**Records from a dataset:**
----------------

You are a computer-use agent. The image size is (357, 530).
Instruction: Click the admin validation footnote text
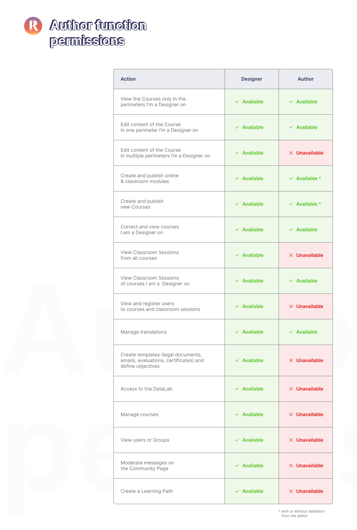pyautogui.click(x=303, y=513)
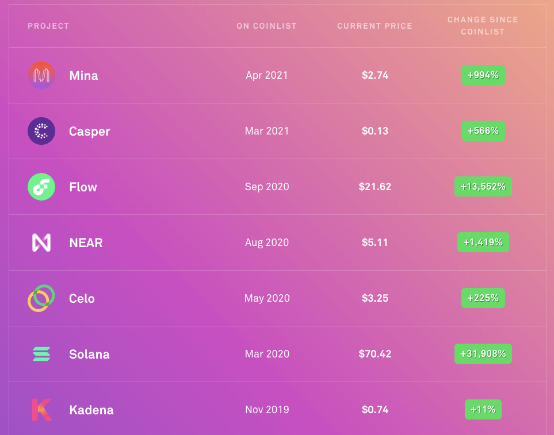Select the green Flow logo icon
The image size is (554, 435).
pyautogui.click(x=41, y=187)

----------------

Retype the data exactly as it stands, but keep the images out of your copy.

You are a computer-use agent. The image size is (357, 530).
Instruction: Click the admin validation footnote text
pyautogui.click(x=303, y=513)
Select the green Flow logo icon
The image size is (554, 435).
pyautogui.click(x=41, y=187)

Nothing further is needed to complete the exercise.